I'm super great at anatomy and physiology, I usually always get A's. I'm pretty good with chemistry, biology, and I love physics and math--getting B's or A's. I'm NOT so great at courses like microbiology, cellular and molecular biology or biochemistry. I study REALLY, REALLY hard and squeak by with a C average in those types of courses no matter how hard I try...

So a few thoughts and questions...

(1) I don't understand how this happens and (2) will this negatively impact me in podiatry school? and (3) is this something normal that I should just accept--though continue to try my hardest at the courses I struggle in because that's all I really can do--? and (4) how important are these topics within podiatry and will it be bad or unfortunate if I'm not very good at them...?

My GPA is perfectly decent--3.25 overall--so it's not as if these course are KILLING me per say, I would just like to know if it's a reasonably manageable situation for me to be struggling so hard with this stuff. I'm just wondering how important these topics are in podiatry.
 
(1) I don't understand how this happens and (2) will this negatively impact me in podiatry school? and (3) is this something normal that I should just accept--though continue to try my hardest at the courses I struggle in because that's all I really can do--? and (4) how important are these topics within podiatry and will it be bad or unfortunate if I'm not very good at them...?

My GPA is perfectly decent--3.25 overall--so it's not as if these course are KILLING me per say, I would just like to know if it's a reasonably manageable situation for me to be struggling so hard with this stuff. I'm just wondering how important these topics are in podiatry.

1. I can understand how some of that happens especially because different instructors teach different ways and people learn in different ways and whatever else I digress.

2. (Obviously this is all based off of my personal experience) I think that any issues with science material CAN hurt you in ANY medical school (MD, DO, DPM, DDS, etc.). Micro is important because podiatry deals a lot with fungi (athletes foot, nails, other things) and with bacterial infections. Not so much viral infections but it's always possible and warts are HPV so there's a big one. You do take microbiology first or second year (depends on the school) and it's a hard class (at every school). You will also take biochem. At Kent, these classes together account for something like 14 of 56 credits your first year, so it is a significant number.
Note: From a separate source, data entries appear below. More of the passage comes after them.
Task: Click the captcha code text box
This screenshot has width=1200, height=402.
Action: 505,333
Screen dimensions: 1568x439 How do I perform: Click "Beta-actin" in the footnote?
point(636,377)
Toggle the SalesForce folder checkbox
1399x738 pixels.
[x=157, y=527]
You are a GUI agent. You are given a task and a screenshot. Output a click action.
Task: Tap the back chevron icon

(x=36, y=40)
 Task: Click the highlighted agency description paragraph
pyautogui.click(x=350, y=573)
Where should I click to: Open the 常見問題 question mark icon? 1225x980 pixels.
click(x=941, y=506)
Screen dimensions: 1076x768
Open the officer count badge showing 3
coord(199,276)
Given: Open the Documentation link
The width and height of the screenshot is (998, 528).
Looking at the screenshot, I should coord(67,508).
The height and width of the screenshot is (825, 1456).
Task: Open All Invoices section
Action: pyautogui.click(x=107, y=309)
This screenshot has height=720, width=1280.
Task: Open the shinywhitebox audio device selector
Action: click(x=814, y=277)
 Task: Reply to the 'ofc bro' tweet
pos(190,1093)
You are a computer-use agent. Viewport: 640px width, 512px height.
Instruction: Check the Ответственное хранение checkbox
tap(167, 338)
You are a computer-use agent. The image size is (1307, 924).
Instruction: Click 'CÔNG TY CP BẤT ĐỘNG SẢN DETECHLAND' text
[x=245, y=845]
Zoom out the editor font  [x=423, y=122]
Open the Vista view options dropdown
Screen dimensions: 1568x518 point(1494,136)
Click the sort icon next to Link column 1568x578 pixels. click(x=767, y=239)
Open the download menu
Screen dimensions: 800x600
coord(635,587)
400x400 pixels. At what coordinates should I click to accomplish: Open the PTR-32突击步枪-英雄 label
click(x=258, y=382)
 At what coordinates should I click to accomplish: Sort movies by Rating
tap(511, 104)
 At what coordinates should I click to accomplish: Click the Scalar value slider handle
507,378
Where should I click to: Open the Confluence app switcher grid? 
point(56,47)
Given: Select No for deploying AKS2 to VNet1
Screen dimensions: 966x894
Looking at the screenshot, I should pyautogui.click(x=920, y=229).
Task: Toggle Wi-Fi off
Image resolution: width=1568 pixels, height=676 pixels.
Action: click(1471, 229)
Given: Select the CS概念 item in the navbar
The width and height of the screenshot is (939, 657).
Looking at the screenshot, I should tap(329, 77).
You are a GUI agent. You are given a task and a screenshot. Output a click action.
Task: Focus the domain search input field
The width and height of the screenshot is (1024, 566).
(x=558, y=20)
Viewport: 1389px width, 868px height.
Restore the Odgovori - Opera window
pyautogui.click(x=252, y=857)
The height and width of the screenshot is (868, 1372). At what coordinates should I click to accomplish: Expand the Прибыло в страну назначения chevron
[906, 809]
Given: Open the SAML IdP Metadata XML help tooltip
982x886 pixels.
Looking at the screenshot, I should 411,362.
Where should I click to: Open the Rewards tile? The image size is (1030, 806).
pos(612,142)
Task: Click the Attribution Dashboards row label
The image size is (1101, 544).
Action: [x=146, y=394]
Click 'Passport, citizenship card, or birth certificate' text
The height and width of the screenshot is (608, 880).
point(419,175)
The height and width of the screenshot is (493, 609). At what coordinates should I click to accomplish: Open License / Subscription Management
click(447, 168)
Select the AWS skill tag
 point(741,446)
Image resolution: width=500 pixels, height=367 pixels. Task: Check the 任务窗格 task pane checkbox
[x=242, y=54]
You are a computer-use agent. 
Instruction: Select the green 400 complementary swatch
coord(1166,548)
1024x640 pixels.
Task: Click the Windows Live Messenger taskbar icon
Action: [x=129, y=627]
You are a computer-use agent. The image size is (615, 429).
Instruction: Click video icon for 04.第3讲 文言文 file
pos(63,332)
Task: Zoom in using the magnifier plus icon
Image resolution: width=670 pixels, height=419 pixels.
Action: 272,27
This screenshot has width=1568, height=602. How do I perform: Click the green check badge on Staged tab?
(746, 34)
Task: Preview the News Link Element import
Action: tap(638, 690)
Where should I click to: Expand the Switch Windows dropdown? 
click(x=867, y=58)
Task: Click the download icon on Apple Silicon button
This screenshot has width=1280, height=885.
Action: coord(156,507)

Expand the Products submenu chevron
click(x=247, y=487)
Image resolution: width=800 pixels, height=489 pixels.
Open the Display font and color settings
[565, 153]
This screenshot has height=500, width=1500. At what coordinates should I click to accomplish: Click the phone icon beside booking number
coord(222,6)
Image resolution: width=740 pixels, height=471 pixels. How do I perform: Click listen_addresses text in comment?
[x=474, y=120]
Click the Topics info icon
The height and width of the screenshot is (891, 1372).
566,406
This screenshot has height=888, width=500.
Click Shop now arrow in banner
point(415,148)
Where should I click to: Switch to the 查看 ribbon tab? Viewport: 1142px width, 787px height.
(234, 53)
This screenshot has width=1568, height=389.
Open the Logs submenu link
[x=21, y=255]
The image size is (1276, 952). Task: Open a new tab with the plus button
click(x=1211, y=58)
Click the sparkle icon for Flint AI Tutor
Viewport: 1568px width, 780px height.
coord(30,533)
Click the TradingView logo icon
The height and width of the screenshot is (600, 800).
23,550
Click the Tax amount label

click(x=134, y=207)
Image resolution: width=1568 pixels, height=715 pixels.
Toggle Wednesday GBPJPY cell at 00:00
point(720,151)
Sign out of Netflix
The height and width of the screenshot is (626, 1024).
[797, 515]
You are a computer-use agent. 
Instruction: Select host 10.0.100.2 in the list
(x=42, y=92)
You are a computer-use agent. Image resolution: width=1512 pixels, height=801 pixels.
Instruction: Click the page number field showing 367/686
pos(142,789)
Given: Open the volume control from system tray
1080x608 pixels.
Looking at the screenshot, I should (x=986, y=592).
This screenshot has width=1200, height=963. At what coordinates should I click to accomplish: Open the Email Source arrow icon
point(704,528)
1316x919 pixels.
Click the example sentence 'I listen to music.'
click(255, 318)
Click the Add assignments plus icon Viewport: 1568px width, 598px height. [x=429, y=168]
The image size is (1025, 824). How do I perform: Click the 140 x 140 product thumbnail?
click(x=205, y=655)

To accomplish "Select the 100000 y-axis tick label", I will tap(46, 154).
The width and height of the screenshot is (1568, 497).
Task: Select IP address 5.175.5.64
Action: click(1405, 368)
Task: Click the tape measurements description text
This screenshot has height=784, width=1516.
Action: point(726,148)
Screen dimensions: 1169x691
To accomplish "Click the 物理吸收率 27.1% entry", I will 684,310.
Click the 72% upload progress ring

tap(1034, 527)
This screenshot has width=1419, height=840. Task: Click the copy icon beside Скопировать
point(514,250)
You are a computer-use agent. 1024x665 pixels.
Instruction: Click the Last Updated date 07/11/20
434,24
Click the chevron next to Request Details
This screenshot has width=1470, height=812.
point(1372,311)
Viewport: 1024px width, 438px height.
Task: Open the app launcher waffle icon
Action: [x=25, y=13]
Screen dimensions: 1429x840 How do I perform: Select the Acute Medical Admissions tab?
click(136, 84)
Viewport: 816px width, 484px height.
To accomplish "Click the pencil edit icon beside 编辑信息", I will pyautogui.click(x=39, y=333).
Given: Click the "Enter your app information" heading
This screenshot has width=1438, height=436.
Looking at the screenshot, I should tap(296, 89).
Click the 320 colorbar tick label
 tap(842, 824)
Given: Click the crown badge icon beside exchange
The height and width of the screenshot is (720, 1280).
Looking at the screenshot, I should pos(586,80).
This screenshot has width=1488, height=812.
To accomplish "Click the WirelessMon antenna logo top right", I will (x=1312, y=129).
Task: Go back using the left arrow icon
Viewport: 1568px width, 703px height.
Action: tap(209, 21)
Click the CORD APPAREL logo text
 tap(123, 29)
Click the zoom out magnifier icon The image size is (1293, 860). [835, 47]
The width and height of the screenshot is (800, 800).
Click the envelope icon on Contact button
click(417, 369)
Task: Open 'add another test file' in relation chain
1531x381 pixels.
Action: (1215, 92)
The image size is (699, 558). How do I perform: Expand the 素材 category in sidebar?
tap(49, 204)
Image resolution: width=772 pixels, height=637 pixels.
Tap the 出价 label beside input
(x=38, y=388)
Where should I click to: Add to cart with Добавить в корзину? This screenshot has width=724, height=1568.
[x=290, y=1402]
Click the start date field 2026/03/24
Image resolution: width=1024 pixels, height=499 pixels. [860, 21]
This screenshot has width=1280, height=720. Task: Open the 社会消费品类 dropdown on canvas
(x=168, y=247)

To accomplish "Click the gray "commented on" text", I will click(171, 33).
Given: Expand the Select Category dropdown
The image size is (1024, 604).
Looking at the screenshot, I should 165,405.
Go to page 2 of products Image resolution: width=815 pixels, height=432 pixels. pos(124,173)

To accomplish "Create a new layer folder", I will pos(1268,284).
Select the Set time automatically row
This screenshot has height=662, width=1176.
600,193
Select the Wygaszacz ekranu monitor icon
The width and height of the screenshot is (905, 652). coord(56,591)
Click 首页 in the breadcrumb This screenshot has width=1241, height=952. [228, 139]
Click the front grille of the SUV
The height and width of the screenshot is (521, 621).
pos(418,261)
3. Never accept this. Always keep trying to learn more and if you know you are weak in a subject speak to the academic services office at the school on day one and get set up with a tutor you work well with.

4. Difficult to answer. Does a podiatrist need to ever draw out the structures of the essential amino acids in his/her practice? No. Does he/she ever need to describe the mechanism by which flagellated bacteria propel themselves? Also no. But, you may be tested on these subjects and it will factor into you GPA in school.

My advice in general would be to not let weakness in these two or three subjects keep you from going into medicine if you are truly passionate about it. If you work at it in the right way you can learn anything and the important thing is to get help in figuring out how you learn the material best.